Oklahoma City homebuilders are doing the time warp again.
The time slip is a bit of a mind trip: It's 2002 all over again in Oklahoma City, Edmond, Midwest City, Moore and Norman, at least collectively.
Combined, the cities issued 1,945 single-family building permits through May, comparable to the 1,940 permits issued through May 2002, which was the beginning of the buildup to the boom. Now, with the bottom of the bust, at least locally, three years in the past, builders are building up again.
“We thought demand was high last year, but in hindsight, it was only a ramp up to what we're seeing now,” said Oklahoma City builder Jeff Click, vice president/treasurer of the Oklahoma State Home Builders Association.
Builders here returned to speculative building — that is, building houses without buyers lined up — just this year. Click, though, said he hasn't had time to build houses without buyers because he's so busy building houses under contract.
“I'm going on 15 years as a builder and I don't believe we've ever been this busy,” he said. “For the first time in six years, I've actually had to watch my credit line and seek more construction funding with my bank, which fortunately they've provided given that nearly every one of our new starts is sold.
“Spec? I almost forgot I had that word in my vocabulary. Aside from our Parade (of Homes) home, we don't have time for specs right now. Demand is too strong with our custom homes, we have zero completed inventory, and are having to wedge time in our build schedule to get a few specs started.”
Demand is on the rise, Click said, despite the increasing difficulty in getting home loans underwritten.
“It has definitely become harder to get homes closed these days. It's not so much the lenders as it is the underwriters' requirements and attention to every detail.
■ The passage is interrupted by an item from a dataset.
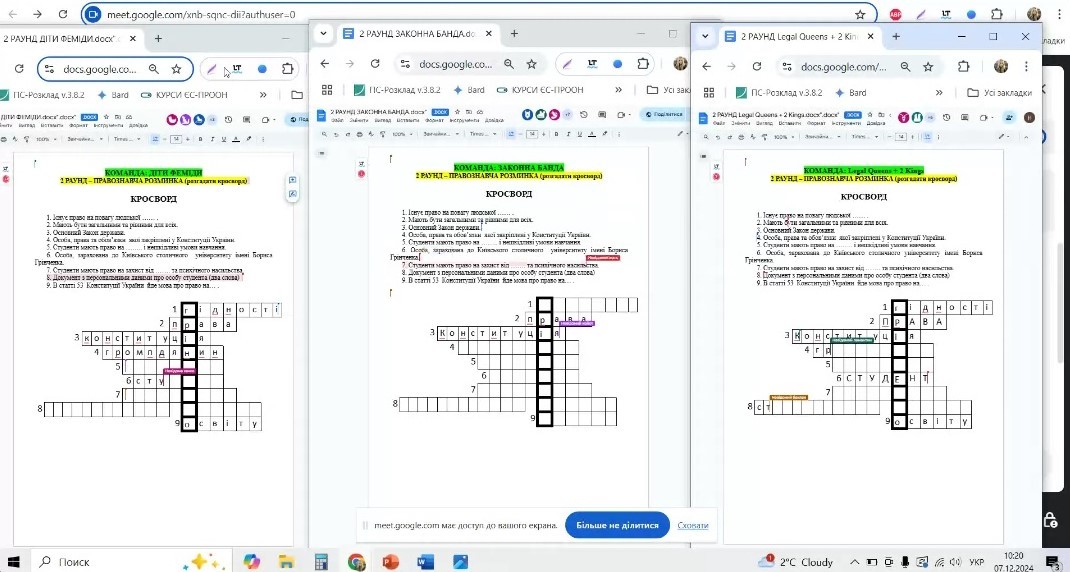Toggle the numbered list button in the middle doc
This screenshot has height=572, width=1070.
point(512,133)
They're really dotting their i's and crossing their t's even more than they have in the past, he said.
The increase in homebuilding is not uniform across the five cities, according to statistics compiled by the Central Oklahoma Home Builders Association.
Two cities issued significantly more permits through May compared with the first five months of 2011: Oklahoma City, 1,398 permits, up 37.9 percent; and Edmond, 246 permits, up 78.3 percent. Permits were down in two cities: Moore, with 92 permits, down 16.4 percent; and Norman, with 164 permits, down 6.3 percent. Midwest City was flat with 45 permits.
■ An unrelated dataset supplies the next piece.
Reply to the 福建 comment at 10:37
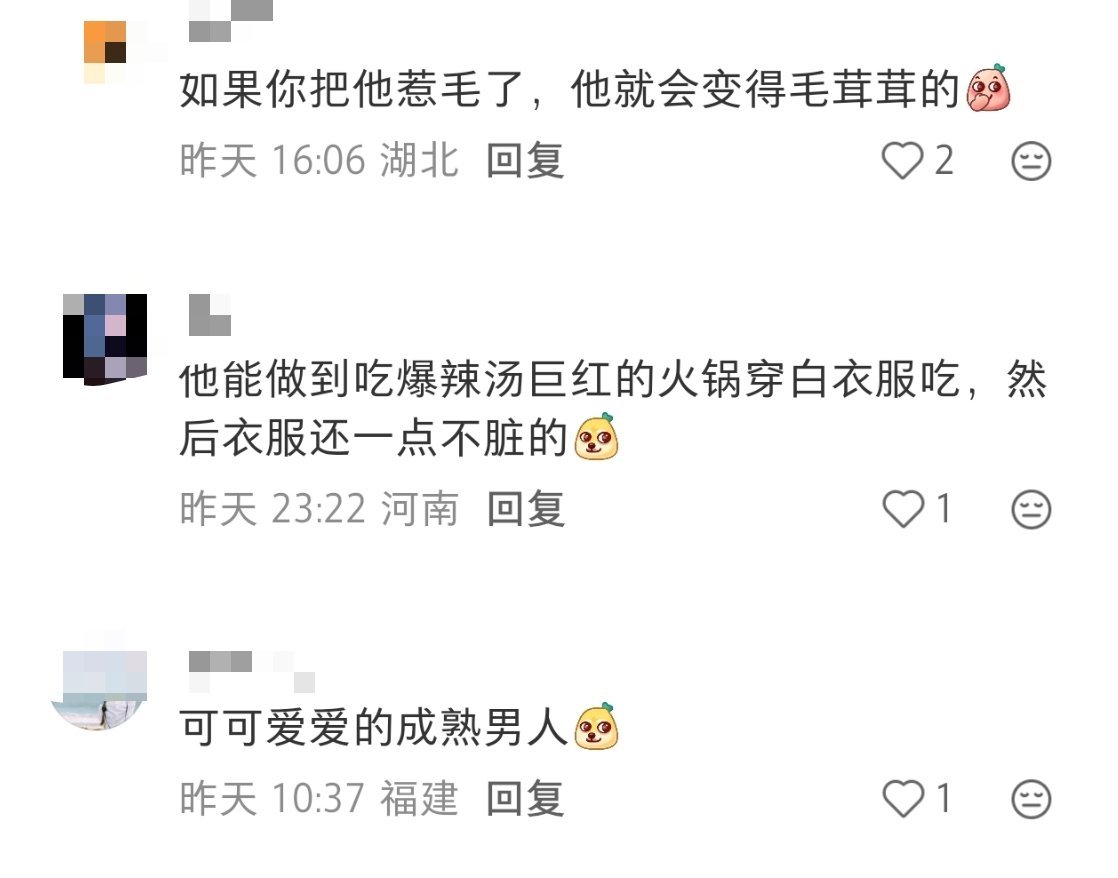The height and width of the screenshot is (878, 1118). click(525, 798)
Click, who builds where northwest Oklahoma City meets Edmond, said demand has him extending his turnaround time.
“We've generally always quoted our build time as six months or less from start to finish. Due to the number of projects we have going and the level of detail we're building these out for clients, we're now quoting nine-to-10-month completions from the time we go under contract,” he said.
Supply holds steady
Meanwhile, Realtors keep doing their part to keep the inventory absorbed. May ended with 7,748 homes for sale on the Multiple Listing Service and 1,785 sold for the month, according to the Oklahoma City Metro Association of Realtors.
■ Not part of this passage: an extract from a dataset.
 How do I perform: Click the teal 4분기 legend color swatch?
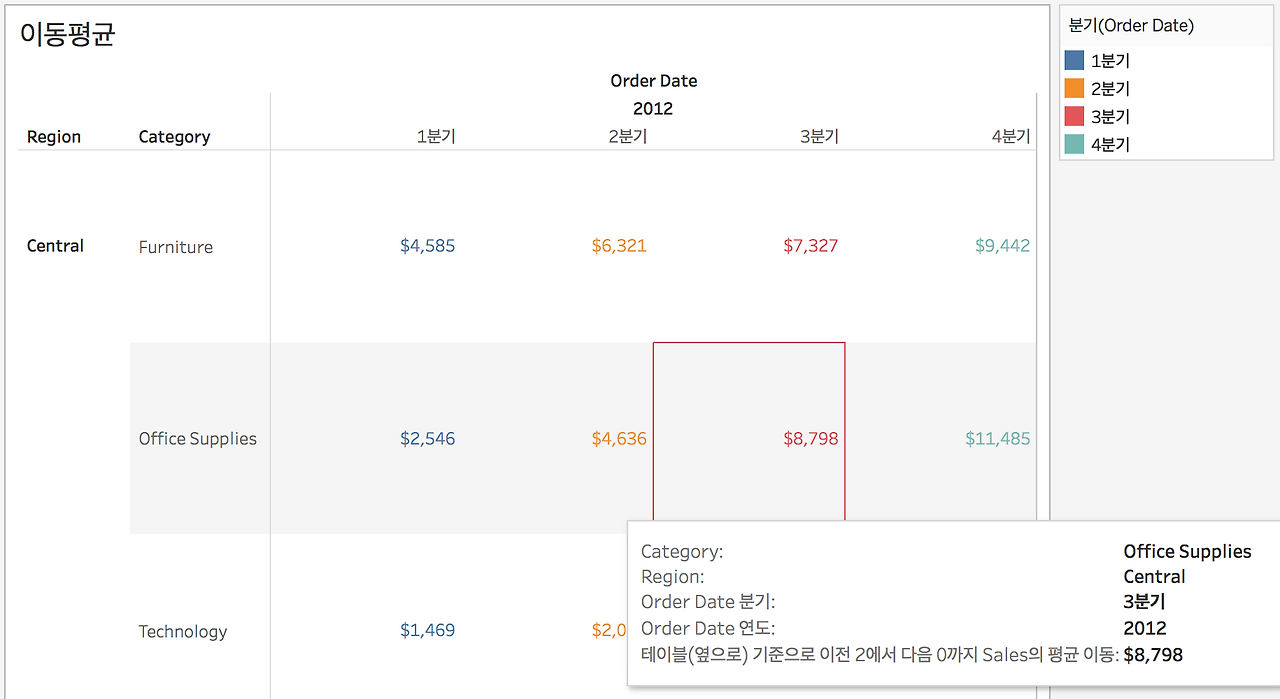click(1075, 145)
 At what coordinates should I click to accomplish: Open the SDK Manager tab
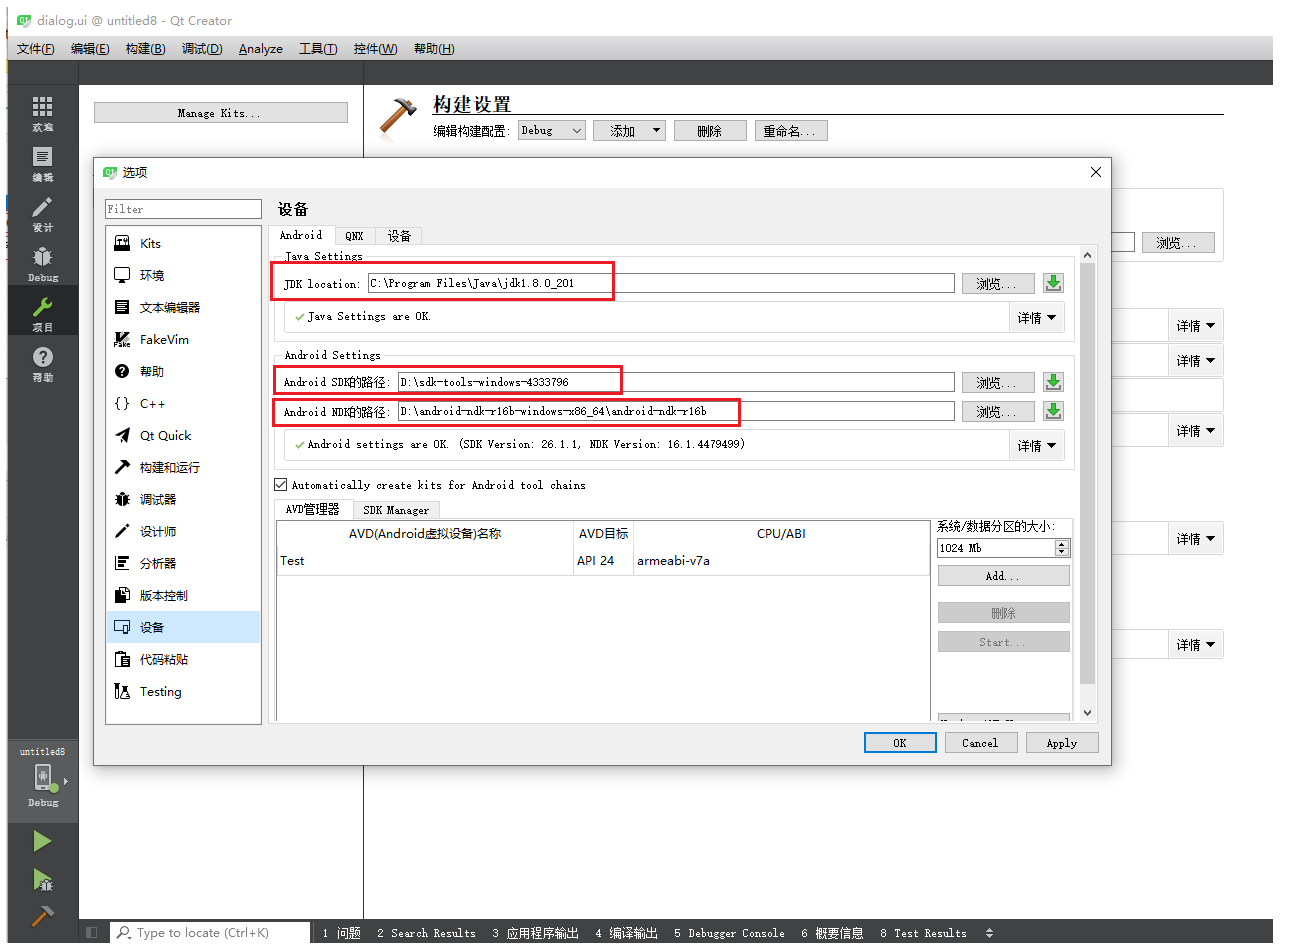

Using the average number of monthly sales for the past month, 1,401, as a gauge, that means May ended with a 5.5-month supply of houses on the market. The inventory estimate, which does not include houses sold directly by owners or builders and not involving Realtors, has been at either 5.4, 5.5 or 5.6 months all year.
Lorna Koeninger, president of the Oklahoma City Metro Association of Realtors, couldn't resist playing off the heating-up marketplace.
“All indicators are up on the thermostat for having a strong and productive real estate summer forecast!” she said by email. “Closed listings, pending listings, new listings, median list price, median sales price, median list price to sales price — all up from May 2011. Down for May 2012 from 2011 are the months supply of inventory, median days on market to sale and end-of-the-month inventory.”
Koeninger said limited inventory in some areas or price ranges actually could have tamped down sales in May. New listings coming onto the market could bump up sales further in June, she said.